◆ TAREFA DADA 1 ◆
Reescreva a parte do texto sobre Delacroix entre "Quanto a Baudelaire, este" e "oposto, um antídoto.", inclusive, pondo "agitação" no lugar de "turbulência".
--- TEXTO PARA LER ---
Seu gosto literário era predominantemente clássico. A grande maioria dos autores franceses citados em seu diário pertence aos séculos XVII e XVIII. As obras de seus contemporâneos não caíam em seu agrado. Admirava Stendhal como pessoa e se impressionava mais com suas frases de salão do que com seus romances. Considerava Balzac muito vulgar e ignorava solenemente a poesia de seu tempo, inclusive a de Baudelaire. A única referência aos escritos do poeta, em seu diário, concerne à sua tradução de Poe, cujos contos ele leu com restrições. Assim, depois de ter tentado, em vão, implicá-lo na batalha romântica, Victor Hugo concluíra: “Revolucionário em seu ateliê, era conservador nos salões, negava qualquer solidariedade para com as ideias novas, desacreditava a insurreição literária e preferia a tragédia ao drama”.

Quanto a Baudelaire, este explicava o contraste entre a moderação dos escritos de Delacroix e a turbulência de sua pintura como uma espécie de compensação procurada no oposto, um antídoto.
--- EXTRATOS DOS REGISTROS ---
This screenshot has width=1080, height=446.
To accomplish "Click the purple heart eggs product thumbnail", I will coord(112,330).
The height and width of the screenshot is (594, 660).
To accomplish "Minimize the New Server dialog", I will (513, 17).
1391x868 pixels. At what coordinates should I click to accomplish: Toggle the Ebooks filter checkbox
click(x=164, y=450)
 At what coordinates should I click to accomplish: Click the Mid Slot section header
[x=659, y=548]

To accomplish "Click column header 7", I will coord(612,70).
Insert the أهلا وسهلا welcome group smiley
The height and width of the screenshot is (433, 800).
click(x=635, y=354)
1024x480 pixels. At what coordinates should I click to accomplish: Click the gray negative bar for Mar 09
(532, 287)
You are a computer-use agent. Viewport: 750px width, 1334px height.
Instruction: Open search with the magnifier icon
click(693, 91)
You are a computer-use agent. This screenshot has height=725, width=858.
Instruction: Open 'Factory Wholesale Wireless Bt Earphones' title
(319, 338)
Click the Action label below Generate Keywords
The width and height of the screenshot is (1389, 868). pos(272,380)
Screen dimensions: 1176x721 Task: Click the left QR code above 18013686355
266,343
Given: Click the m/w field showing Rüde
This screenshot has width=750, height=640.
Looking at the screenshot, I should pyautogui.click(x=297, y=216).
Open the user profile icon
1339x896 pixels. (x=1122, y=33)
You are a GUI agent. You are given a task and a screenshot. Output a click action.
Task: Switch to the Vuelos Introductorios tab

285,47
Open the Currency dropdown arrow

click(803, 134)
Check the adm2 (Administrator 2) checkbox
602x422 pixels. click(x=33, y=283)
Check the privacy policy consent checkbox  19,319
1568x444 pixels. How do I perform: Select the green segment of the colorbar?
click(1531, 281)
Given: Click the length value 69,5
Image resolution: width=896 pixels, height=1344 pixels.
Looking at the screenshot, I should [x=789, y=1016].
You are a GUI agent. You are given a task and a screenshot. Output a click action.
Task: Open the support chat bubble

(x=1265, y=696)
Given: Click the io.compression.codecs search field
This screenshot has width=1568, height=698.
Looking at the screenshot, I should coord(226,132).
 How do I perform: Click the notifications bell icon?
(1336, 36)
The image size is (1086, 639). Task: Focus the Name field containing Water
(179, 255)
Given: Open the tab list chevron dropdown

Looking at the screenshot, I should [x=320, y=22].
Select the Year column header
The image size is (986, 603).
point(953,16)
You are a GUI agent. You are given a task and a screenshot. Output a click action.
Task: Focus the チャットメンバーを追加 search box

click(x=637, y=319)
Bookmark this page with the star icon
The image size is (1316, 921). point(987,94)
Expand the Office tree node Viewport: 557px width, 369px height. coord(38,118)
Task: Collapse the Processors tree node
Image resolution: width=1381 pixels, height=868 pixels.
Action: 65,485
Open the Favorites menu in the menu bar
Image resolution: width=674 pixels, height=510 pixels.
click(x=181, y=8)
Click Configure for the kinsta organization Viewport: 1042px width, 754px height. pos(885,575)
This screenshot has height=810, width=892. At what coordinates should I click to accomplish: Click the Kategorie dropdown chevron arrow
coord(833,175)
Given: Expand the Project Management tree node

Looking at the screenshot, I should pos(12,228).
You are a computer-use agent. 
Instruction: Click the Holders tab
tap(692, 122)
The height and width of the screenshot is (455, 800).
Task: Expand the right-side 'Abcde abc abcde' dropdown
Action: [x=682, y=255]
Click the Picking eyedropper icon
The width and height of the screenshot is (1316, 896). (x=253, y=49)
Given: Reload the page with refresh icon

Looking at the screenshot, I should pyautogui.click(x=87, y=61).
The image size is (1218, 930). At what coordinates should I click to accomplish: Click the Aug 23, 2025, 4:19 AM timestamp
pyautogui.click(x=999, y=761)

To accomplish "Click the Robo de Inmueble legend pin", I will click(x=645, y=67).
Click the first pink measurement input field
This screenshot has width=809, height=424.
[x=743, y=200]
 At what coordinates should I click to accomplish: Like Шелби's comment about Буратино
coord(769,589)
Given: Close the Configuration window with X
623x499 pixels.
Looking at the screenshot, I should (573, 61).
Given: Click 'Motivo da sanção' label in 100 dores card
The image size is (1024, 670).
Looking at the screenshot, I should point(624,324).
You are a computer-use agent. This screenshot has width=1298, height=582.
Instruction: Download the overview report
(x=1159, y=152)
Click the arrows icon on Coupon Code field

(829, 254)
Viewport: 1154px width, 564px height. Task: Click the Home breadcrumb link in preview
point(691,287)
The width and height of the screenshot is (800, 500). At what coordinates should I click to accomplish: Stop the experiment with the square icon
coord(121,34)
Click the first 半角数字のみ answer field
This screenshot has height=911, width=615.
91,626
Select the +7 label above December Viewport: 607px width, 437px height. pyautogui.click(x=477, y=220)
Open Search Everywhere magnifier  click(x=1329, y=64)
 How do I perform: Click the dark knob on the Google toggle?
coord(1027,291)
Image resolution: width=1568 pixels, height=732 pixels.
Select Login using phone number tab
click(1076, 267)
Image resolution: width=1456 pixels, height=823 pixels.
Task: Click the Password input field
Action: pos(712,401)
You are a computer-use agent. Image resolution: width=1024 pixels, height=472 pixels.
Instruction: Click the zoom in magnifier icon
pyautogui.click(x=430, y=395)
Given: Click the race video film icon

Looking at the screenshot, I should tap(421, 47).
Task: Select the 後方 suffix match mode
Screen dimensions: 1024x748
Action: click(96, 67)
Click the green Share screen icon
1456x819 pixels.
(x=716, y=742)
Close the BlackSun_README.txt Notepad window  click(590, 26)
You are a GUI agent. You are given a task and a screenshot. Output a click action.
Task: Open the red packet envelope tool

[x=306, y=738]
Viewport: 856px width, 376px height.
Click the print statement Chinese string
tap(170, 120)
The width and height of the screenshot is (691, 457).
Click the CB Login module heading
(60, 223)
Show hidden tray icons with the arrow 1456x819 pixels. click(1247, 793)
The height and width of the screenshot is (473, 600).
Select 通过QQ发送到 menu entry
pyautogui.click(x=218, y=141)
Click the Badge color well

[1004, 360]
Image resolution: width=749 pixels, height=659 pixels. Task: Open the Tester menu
---
◆ TAREFA DADA 2 ◆
Reproduza sem alterações as linhas dos registros entre a que contém "Click the Action" e a que contém "Looking at the screenshot, I should [x=789, y=1016].", inclusive.

◆ RESPOSTA ESCRITA 1 ◆
Quanto a Baudelaire, este explicava o contraste entre a moderação dos escritos de Delacroix e a agitação de sua pintura como uma espécie de compensação procurada no oposto, um antídoto.

◆ RESPOSTA ESCRITA 2 ◆
Click the Action label below Generate Keywords
The width and height of the screenshot is (1389, 868). pos(272,380)
Screen dimensions: 1176x721 Task: Click the left QR code above 18013686355
266,343
Given: Click the m/w field showing Rüde
This screenshot has width=750, height=640.
Looking at the screenshot, I should pyautogui.click(x=297, y=216).
Open the user profile icon
1339x896 pixels. (x=1122, y=33)
You are a GUI agent. You are given a task and a screenshot. Output a click action.
Task: Switch to the Vuelos Introductorios tab

285,47
Open the Currency dropdown arrow

click(803, 134)
Check the adm2 (Administrator 2) checkbox
602x422 pixels. click(x=33, y=283)
Check the privacy policy consent checkbox  19,319
1568x444 pixels. How do I perform: Select the green segment of the colorbar?
click(1531, 281)
Given: Click the length value 69,5
Image resolution: width=896 pixels, height=1344 pixels.
Looking at the screenshot, I should [x=789, y=1016].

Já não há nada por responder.